Despite proving incapable of registering it for sale at Amazon – how do you “upload” documents, anyway? – I unleashed a veritable blizzard of pre-publication promotion for “Goshkin at Large.” An announcement at Facebook to all “friends,” known and unknown, and a massive targeted e-mailing garnered a dozen (misplaced) congratulations (What’s the big deal when you publish yourself?) and a more satisfying (if non-enforceable) half-dozen promises-of-purchase. But when I made my weekly trek to my P.O. box, all that awaited was a letter from my pen pal former client (pun semi-intended), currently serving life in Vacaville.
Maybe next time. (And have I mentioned how character-building a challenge it is to know everyone who bought your book and, more importantly, everyone who didn’t it and try not to let it affect your judgment of them?)
In other news:
1.) The buyer of “Most Outrageous,” responding to my request for his mailing address, identified himself as having come across my book while engaged in “background reading prior to an online seminar on pornography.” Since “M.O.” isn’t directly on point, being more about child sexual abuse, with a side trip into recovered memory, and, crucially, the evidentiary-admissibility measurement of relevance vs. prejudicial effect, when spplierd to the person of 1500 “Hustler” cartoons, I sent him a bonus pdf of my seminal treatise on hard core, “‘Yes! Yes!’ She Panted,” for which he has yet to thank me.
2.) A basketball buddy/poet invited me to sign a Writers Against Trump petition.

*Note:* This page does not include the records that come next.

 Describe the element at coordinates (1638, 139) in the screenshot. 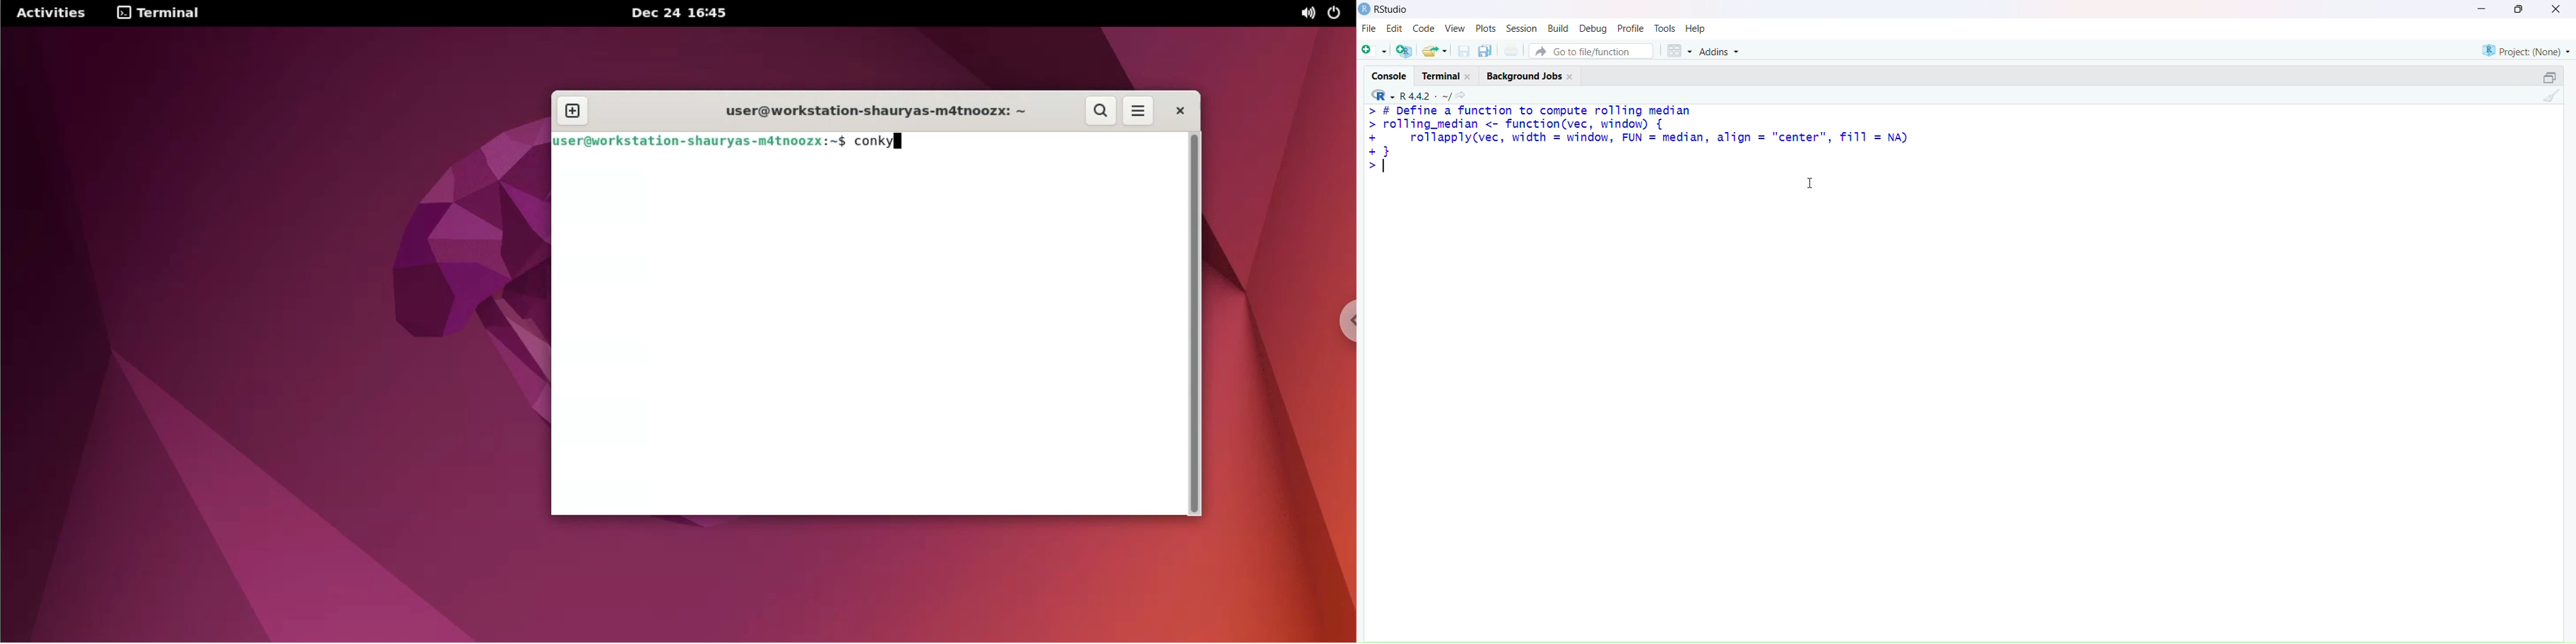

I see `> # DeTine a function to compute rolling median

> rolling_median <- function(vec, window) {

+ rollapply(vec, width = window, FUN = median, align = "center", fi11 = NA)
+1

>` at that location.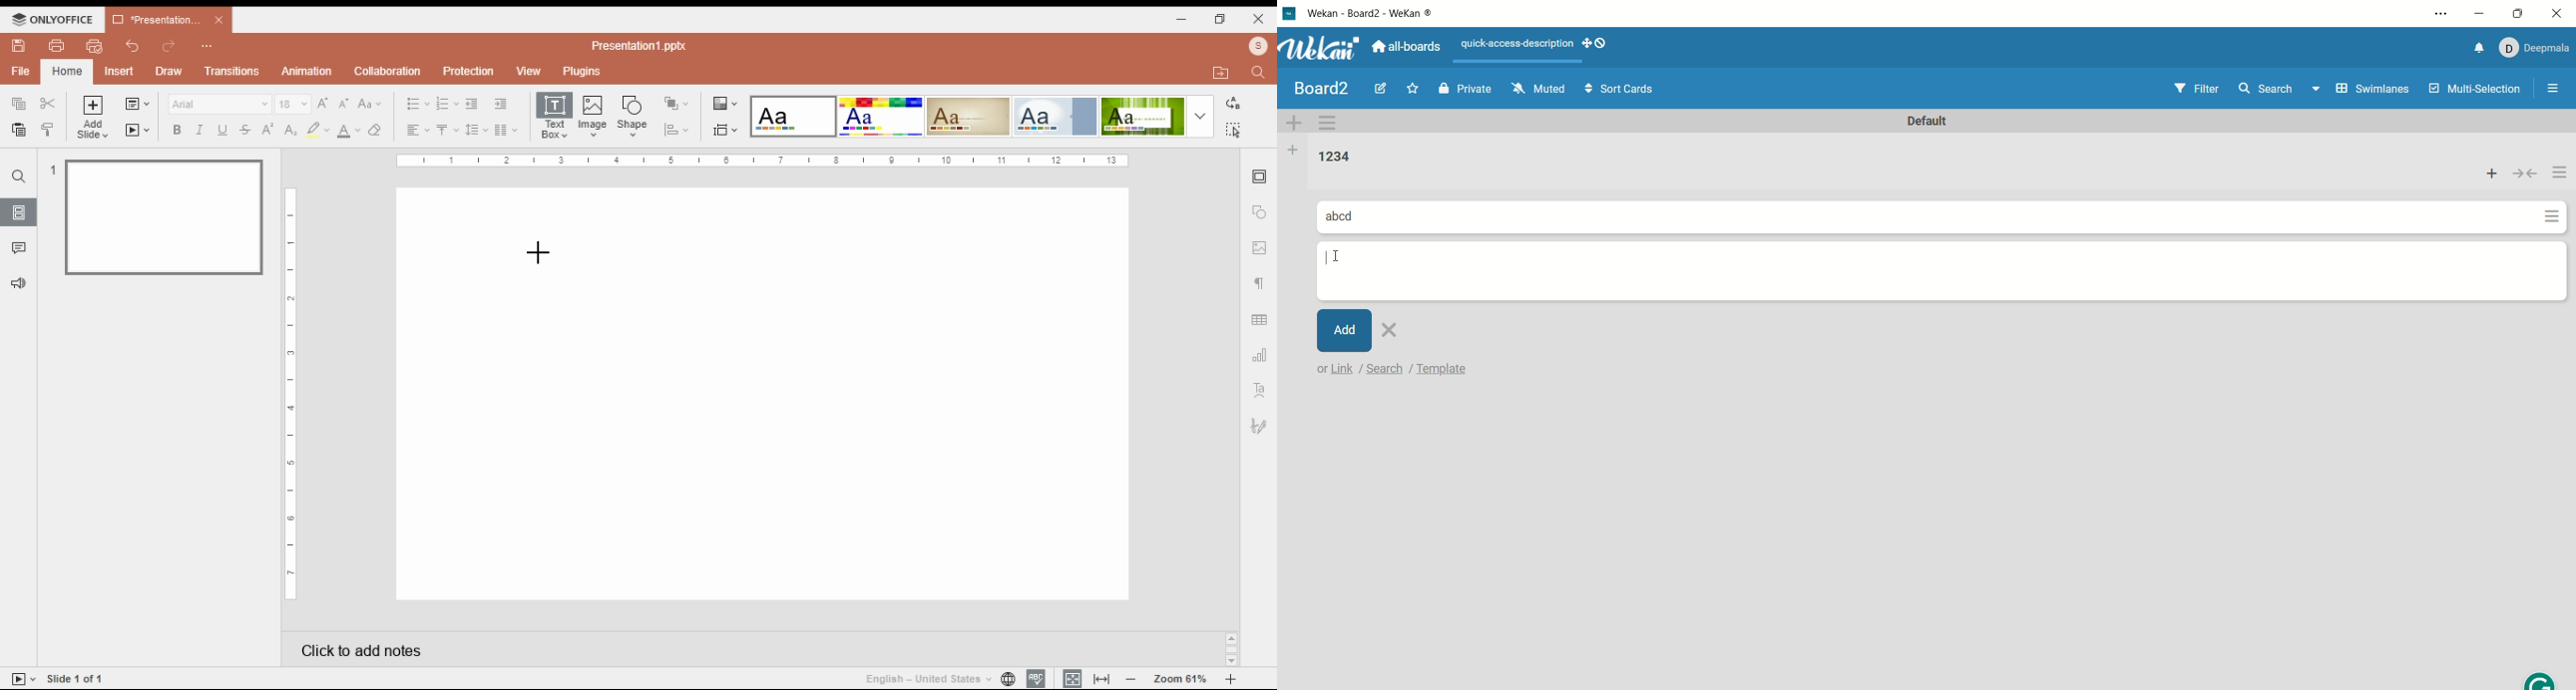 Image resolution: width=2576 pixels, height=700 pixels. What do you see at coordinates (1257, 18) in the screenshot?
I see `close window` at bounding box center [1257, 18].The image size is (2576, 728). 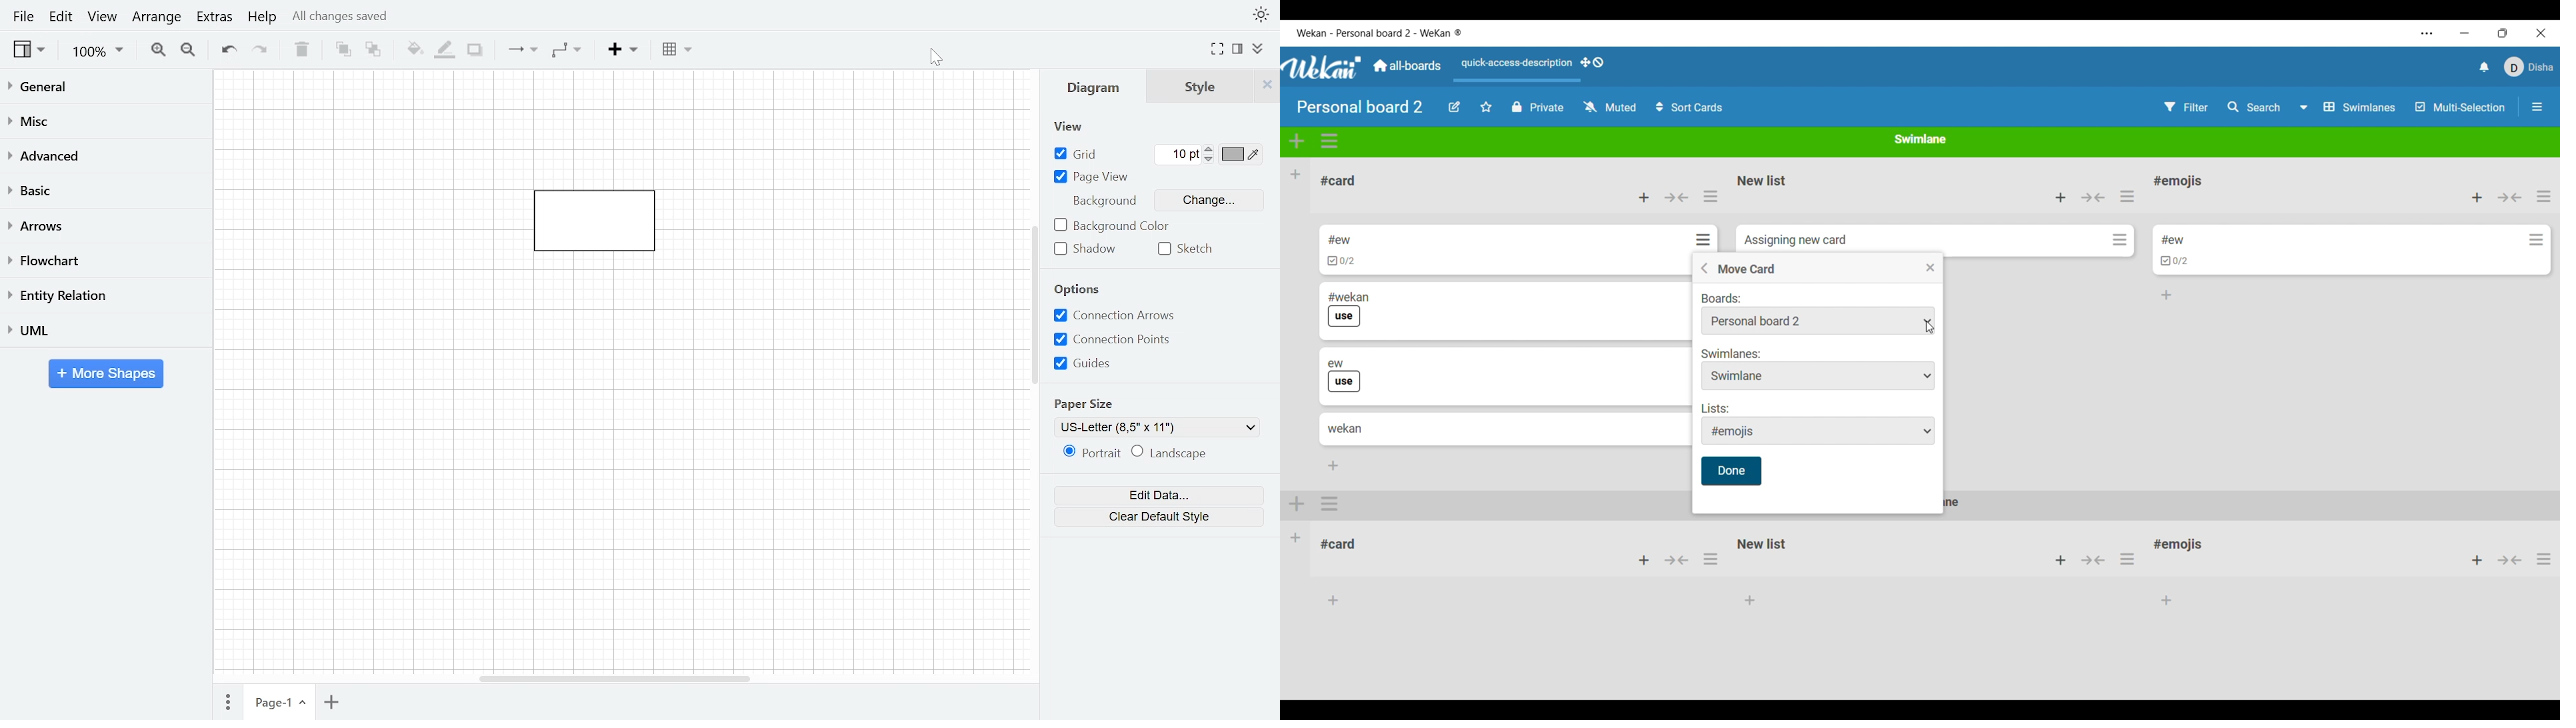 I want to click on iNCREASE GRID PT, so click(x=1210, y=148).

This may not seem like much, but, for a guy for whom any purchase of his work by a stranger, even a porn-studying one, is a thrill, to be recognized as a “Writer” by his peers (Well, one “peer”) is gratifying… And, yup, there’s my name on-line at this very moment, among hundreds, within shouting distance of Salman Rushdie’s.
3.) Chet Baker, in a 50-year-old interview with Dick Conte, re-broadcast this morning on KCSM: “If my following ever gets too big, I’ll figure I am doing something wrong.”